WHAT YOU WILL DO: Reproduce the part that opens with the line containing "Image resolution: width=868" and closes with the line containing "(x=686, y=113)", swapping "speaker" for "microphone" and leaving everything else the same.

TASK INPUT:
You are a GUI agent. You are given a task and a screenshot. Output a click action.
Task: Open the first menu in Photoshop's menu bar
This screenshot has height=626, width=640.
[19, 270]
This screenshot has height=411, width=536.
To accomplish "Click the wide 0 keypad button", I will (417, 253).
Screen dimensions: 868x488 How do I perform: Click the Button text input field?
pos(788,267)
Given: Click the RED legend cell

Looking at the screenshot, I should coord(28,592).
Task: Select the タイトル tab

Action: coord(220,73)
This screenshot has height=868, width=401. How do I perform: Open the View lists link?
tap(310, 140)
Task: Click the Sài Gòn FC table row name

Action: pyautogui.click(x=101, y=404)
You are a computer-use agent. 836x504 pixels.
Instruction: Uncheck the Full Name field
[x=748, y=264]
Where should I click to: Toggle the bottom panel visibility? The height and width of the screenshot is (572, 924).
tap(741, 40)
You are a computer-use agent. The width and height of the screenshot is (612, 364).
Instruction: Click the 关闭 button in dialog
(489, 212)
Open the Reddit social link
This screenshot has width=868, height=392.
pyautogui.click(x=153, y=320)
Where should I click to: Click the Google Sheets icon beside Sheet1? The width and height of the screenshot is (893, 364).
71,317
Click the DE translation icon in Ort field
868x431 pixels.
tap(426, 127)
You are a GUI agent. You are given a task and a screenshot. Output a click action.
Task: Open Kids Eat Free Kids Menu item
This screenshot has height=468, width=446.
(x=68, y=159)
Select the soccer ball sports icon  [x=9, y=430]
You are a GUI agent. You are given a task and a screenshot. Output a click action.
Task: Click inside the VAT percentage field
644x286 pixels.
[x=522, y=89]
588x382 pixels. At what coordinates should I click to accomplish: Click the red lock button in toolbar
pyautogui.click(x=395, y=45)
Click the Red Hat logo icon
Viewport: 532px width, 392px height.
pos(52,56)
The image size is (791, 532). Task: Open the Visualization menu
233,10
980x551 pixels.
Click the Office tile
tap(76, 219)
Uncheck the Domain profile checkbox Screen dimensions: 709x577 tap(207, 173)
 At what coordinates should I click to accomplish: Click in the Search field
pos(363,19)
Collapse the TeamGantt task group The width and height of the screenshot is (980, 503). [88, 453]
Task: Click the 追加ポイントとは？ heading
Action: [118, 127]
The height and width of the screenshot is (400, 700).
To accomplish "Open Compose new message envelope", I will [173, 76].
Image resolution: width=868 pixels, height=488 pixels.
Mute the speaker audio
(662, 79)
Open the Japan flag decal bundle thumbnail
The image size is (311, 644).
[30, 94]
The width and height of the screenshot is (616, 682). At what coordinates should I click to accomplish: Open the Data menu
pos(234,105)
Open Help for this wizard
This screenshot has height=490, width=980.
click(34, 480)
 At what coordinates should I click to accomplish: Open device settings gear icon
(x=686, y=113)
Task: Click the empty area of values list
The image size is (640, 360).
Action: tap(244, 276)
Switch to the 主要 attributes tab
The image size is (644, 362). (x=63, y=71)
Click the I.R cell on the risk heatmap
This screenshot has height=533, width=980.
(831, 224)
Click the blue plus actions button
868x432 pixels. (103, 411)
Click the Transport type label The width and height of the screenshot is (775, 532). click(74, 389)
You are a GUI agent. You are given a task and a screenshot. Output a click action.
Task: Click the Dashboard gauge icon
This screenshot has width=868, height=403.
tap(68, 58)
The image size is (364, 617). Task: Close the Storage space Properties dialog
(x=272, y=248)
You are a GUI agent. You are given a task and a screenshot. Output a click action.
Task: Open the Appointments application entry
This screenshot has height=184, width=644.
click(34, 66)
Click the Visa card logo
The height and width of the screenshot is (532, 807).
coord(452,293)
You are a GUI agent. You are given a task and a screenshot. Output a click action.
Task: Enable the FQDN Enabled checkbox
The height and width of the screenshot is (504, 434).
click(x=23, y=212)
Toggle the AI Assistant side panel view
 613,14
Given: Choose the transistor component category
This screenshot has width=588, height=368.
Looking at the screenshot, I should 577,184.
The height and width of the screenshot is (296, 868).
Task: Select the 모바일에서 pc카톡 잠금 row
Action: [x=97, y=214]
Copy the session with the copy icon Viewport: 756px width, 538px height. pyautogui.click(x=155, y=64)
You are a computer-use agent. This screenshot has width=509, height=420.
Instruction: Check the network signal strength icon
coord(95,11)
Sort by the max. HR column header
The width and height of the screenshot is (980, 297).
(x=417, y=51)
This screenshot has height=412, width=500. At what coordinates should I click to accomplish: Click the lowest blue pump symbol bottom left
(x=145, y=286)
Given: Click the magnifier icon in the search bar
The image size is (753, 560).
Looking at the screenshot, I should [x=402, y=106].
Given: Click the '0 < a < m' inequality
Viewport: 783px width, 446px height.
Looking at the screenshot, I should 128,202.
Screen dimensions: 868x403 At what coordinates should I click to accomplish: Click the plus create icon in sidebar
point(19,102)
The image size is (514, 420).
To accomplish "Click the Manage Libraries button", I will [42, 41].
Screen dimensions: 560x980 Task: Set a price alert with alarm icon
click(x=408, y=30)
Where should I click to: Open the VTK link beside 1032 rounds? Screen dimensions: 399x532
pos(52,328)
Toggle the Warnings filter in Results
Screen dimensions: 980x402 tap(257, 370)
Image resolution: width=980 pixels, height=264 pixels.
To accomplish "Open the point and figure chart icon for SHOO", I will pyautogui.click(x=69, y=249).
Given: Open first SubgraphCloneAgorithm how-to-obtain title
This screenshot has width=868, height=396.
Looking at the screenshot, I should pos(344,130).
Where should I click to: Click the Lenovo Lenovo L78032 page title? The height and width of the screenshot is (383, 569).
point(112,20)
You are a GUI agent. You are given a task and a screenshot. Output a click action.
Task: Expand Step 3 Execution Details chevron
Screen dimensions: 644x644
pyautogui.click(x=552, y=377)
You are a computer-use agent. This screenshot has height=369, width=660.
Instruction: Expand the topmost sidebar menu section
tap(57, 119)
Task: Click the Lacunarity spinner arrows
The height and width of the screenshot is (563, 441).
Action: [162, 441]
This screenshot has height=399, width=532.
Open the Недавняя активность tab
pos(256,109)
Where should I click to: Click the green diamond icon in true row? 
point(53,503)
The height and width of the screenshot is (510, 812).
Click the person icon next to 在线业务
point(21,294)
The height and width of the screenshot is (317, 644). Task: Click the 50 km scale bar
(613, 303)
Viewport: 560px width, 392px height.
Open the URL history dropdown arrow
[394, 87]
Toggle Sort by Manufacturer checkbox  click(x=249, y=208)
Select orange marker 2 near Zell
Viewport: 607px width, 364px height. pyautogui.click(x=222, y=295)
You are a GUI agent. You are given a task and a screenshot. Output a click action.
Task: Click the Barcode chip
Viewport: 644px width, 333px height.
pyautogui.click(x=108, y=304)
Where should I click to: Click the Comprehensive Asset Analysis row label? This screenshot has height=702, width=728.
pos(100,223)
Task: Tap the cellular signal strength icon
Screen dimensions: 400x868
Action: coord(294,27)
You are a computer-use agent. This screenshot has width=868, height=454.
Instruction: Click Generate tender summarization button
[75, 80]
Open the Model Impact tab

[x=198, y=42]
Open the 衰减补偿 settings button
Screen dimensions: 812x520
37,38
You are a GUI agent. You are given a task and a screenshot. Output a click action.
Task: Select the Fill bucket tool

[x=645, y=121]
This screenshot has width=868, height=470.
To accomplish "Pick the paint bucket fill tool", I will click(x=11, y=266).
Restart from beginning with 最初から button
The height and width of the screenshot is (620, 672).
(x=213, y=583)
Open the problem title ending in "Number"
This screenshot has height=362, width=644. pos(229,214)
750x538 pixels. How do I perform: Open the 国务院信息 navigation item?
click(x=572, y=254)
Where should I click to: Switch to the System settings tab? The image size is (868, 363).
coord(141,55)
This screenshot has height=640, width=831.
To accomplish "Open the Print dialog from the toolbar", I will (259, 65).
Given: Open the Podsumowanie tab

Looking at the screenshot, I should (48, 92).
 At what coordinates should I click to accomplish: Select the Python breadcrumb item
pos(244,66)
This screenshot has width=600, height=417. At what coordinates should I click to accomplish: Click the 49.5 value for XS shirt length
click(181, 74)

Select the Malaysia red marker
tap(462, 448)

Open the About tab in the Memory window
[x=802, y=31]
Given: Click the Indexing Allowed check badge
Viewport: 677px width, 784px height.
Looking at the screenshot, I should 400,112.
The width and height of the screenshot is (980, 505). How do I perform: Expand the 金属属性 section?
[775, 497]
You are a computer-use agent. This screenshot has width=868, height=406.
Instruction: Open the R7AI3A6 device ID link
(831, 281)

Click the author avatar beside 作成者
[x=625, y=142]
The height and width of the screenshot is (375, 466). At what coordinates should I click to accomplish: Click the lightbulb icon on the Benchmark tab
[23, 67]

ANSWER IN FULL:
Image resolution: width=868 pixels, height=488 pixels.
Mute the microphone audio
(662, 79)
Open the Japan flag decal bundle thumbnail
The image size is (311, 644).
[30, 94]
The width and height of the screenshot is (616, 682). At what coordinates should I click to accomplish: Open the Data menu
pos(234,105)
Open Help for this wizard
This screenshot has height=490, width=980.
click(34, 480)
 At what coordinates should I click to accomplish: Open device settings gear icon
(x=686, y=113)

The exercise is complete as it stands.